Me puse a pensar que se preguntarían cómo es que me había muerto así tan de repente. Y mamá lloraría mucho por mí, y todo el pueblo vería asi cuánto me había querido.
Pero la muerte seguía sin llegar.
El verano me apabullaba con su opresivo aroma a flores proveniente de la hierba alta. Las flores silvestres se me metían bajo la piel. Bajé al río y me eché agua en los brazos. De mi piel crecieron unos arbustos muy altos y me convertí en un hermoso paisaje palustre.
Me tumbé sobre la hierba alta y me dejé resbalar hacia la tierra. Esperaba que los grandes sauces vinieran hasta mí atravesando el río, que hundiesen en mí sus ramas y esparcieran sus hojas sobre mi cuerpo. Esperaba que dijeran: eres el pantano más bello del mundo, todos venimos a verte. También traemos a nuestras grandes y esbeltas aves acuáticas, que volarán y gritarán dentro de ti. Y tú no podrás llorar, pues los pantanos deben ser valientes y si te metes con nosotros, tendrás que aguantarlo todo.
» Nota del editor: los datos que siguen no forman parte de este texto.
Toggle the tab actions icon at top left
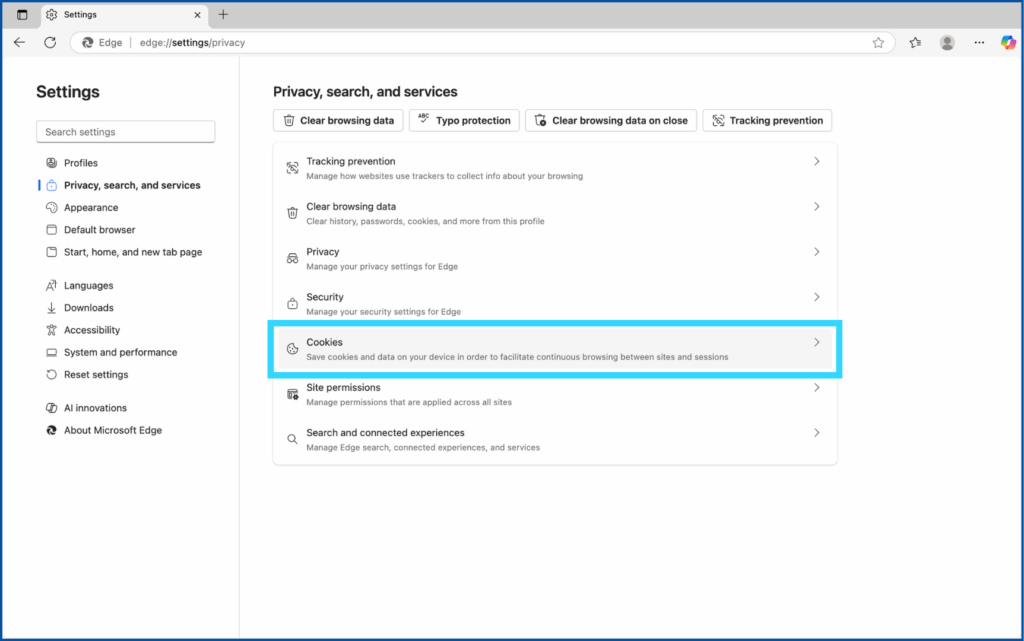 (22, 15)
Quería ensancharme, para que las aves acuáticas cupieran dentro de mí con sus grandes alas y pudieran volar. Quería producir las caltas más hermosas, pues ellas también son pesadas y brillantes.
El abuelo ya había apilado un montón de arena en la orilla. Yo me puse a juntar las conchas rotas, las llevé al agua y bebí en ellas. Eran blancas y brillantes como el esmalte, y el agua era amarilla y tenía tierra amarilla y unos bichejos diminutos que también parecían tierra, pero pataleaban.